Why a civilian like Bong Go, with no responsibilities pertinent to defense acquisition, would get involved in the FAP deal raised eyebrows. The only thing the Filipino public knew of him at this point was that he is President Duterte’s right-hand man; someone with a direct line to the Chief Executive himself.
For him to send the white paper to the then Defense chief, promoting Hanwha while thrashing Thales Nederland, could easily be seen as a tacit endorsement of one private corporation over another. Naturally, these allegations were vehemently denied by the SAP when they first came out.
In Go’s own words, he denied even knowing about the transaction: “I have not intervened in the procurement of DND of its computer system for its ships. I have not participated nor intervened, directly or indirectly, in the transactions of DND. Further, I even have no information nor knowledge of the said transaction,” the SAP said in a statement sent to the media.
Go’s allies in Malacañang also backed him, insisting that the contract for the FAP was already sealed by the time the Duterte administration took over. But it is crucial to recognize the distinction between the frigate deal itself, which had already been awarded during the Aquino administration, and the deal for the CMS of those frigates – which had not yet been decided and rolled over into the Duterte presidency.
Malacañang’s rebuttal was either naive or deceitful for attempting to conflate the two. Furthermore, by the admission of Lloyd Christopher Lao – Go’s own staffer who invited the PN’s technical working group to discuss the CMS system – it’s clear that negotiations were still ongoing well within the Duterte era.
Those facts contradict Go’s statement and even pronouncements by President Duterte himself, who boldly declared that he “will fire” his SAP if it could be proven that the latter did meddle in the FAP. Not only can it be conclusively proven that Go did intervene by promoting Hanwha’s CMS over Thales Nederland’s, the SAP was also exposed to have lied by saying he had no knowledge of the frigate deal at all.
Despite that, Go was neither fired or even castigated by the President for his actions. The Senate opened an investigation into the frigate deal’s various anomalies in 2018, but given it was during the height of the Duterte administration’s power, unsurprisingly nothing materialized out of it.
President Duterte’s term ended in 2022, and while the incumbent Marcos administration began as an ally to the Duterte political dynasty, an ongoing rift between the two families has thrust the pro-Duterte faction – including Bong Go – into the opposition. Without any backing from the rest of government, Go and Duterte are wide open to scrutiny relating to the FAP controversy again.

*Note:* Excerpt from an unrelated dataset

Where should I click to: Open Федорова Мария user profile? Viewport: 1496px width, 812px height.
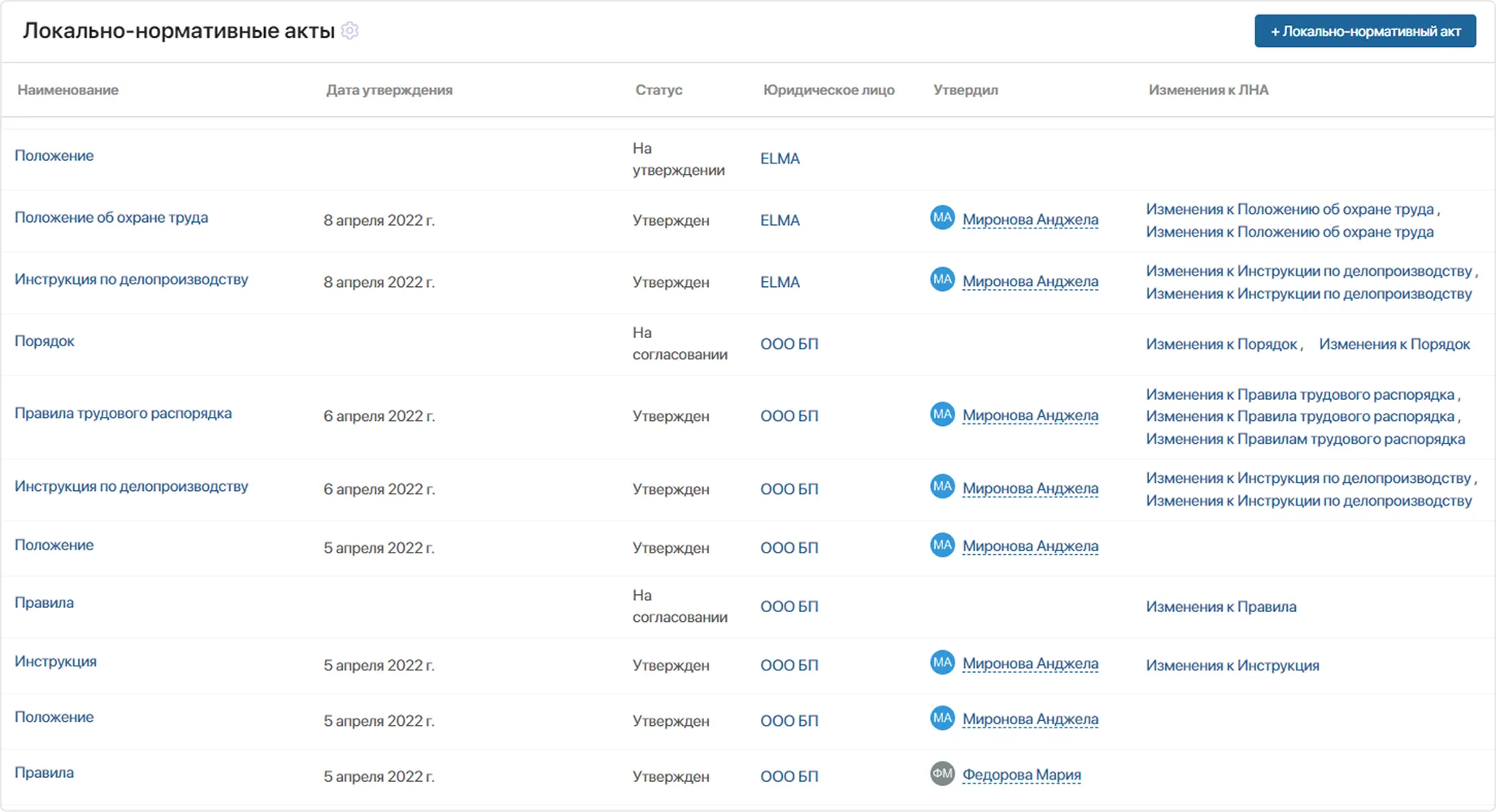tap(1021, 775)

Former Senator Antonio Trillanes IV, a staunch Duterte critic, has filed a plunder complaint against the former president and Bong Go over the anomalous frigate deal. It is yet to be seen if this new investigation will yield any results, but sans a majority in government and in Congress there should be less obstacles in bringing the culprits to justice this time around.
With escalating tensions in the West Philippine Sea, the need for capable and effective naval vessels to safeguard our maritime borders is more important than ever. If there was a deliberate attempt to undermine that by profiting off our defense procurement, those responsible should be made to pay.